Après la publication de l'intégralité du rapport McLaren, le CIO a laissé les athlètes russes concourir aux Jeux olympiques de Pyeongchang en 2018 uniquement après un examen approfondi.
VOTE OLYMPIQUE?
Frank Fredericks était parmi les hommes les plus rapides du monde dans les années 1990. La Namibienne a remporté les médailles d'argent aux 100 et 200 mètres consécutifs.
En octobre 2009, il était membre du CIO lorsque Rio de Janeiro a été élu hôte des Jeux olympiques de 2016. La candidature de Chicago, avec le lobbying de dernière minute du président Barack Obama et d'Oprah Winfrey au Danemark, a été éliminée au premier tour.
Ce jour-là, Fredericks a reçu un paiement de 300 000 dollars, qui aurait été envoyé par un homme d'affaires brésilien via Papa Massata Diack. Fredericks a été inculpé en novembre 2017 par des procureurs français soupçonnant un complot d'achat de voix.
Le responsable de l'organisation des Jeux olympiques de Rio, Carlos Nuzman, a été arrêté par les autorités brésiliennes qui travaillaient sur l'affaire des Français.

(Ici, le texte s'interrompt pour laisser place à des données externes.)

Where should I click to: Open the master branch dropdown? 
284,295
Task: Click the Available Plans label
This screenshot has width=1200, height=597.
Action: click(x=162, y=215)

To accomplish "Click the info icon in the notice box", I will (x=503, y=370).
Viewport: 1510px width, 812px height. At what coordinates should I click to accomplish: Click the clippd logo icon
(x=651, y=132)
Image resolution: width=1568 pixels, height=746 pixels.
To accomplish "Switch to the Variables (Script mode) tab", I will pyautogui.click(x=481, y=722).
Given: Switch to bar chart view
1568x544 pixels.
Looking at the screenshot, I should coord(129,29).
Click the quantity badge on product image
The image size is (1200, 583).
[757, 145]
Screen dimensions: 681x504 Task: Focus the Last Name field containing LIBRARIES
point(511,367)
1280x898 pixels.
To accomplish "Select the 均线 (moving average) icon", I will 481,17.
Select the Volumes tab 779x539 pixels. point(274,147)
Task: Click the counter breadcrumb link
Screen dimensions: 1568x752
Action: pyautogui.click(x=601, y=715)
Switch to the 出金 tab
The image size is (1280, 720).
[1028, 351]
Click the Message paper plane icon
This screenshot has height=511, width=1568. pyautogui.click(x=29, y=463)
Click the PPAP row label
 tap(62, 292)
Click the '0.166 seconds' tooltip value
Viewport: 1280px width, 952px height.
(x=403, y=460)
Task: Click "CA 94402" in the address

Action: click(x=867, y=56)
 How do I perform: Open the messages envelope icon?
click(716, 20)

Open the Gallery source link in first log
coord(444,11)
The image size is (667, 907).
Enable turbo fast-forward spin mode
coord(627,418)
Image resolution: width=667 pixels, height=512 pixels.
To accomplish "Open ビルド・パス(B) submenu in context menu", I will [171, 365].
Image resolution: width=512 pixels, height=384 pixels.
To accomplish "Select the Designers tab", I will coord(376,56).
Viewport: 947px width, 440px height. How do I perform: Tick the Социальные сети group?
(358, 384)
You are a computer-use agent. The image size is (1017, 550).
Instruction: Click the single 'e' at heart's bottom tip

"Les Jeux Olympiques ont été utilisés comme un grand trampoline pour les actes de corruption", a déclaré la procureure fédérale Fabiana Schneider.
OLYMPIQUE DE TOKYO 2020
Tokyo a également perdu face à Rio en 2009, puis quatre ans plus tard, il a remporté le concours de candidature aux Jeux d'été de 2020.
Maintenant, Tokyo est ternie par association avec la famille Diack. En janvier, les procureurs français ont lancé une accusation de corruption préliminaire contre le plus haut responsable olympique japonais, Tsunekazu Takeda.
Takeda a reconnu avoir approuvé le versement de 2 millions de dollars de la candidature à Black Tidings avant le vote olympique de 2020. Il a nié tout acte répréhensible, mais a démissionné et a perdu son statut de membre du CIO.
Le rôle du géant japonais du marketing Dentsu a été remis en question. Avant de prendre sa retraite, Lamine Diack a prolongé le partenariat commercial de longue date entre l'IAAF et Dentsu jusqu'en 2029.
QATAR'S POINT MAN
La suite de la victoire du Qatar en 2010 sur la Coupe du monde de football 2022 du football a été un investissement plus important dans le sport.
Bientôt, la richesse de cet émirat riche en gaz a acheté le Paris Saint-Germain, afin de concourir pour des titres européens et davantage de droits de diffusion par le biais de la branche sportive d’Al Jazeera, rebaptisée beIN.
Nasser al-Khelaifi, un ancien professionnel de tennis, a couru les deux à Paris.
Jeudi, les procureurs de Paris ont confirmé qu'Al-Khelaifi – avec le directeur général de beIN à Paris – avait fait l'objet d'une enquête sur des paiements suspects d'un fonds d'investissement qatari en 2011. Ils totalisaient 3,5 millions de dollars avant que le vote de l'IAAF ne désigne son hôte pour les championnats du monde 2017. Londres a battu Doha, mais l'édition 2019 s'est ensuite rendue dans la capitale du Qatar.
L'avocat d'Al-Khelaifi a déclaré que l'argent était légitimement destiné aux droits commerciaux, et la plupart ont été transférés à Dentsu et à l'IAAF.
L'argent est passé par une agence fondée par Papa Massata Diack. Il se trouverait au Sénégal, où il aurait fait l'objet d'une ordonnance d'Interpol, sans coopérer avec les autorités françaises.
Le CIO a déclaré qu'il offrait toute l'aide dont les autorités françaises ont besoin.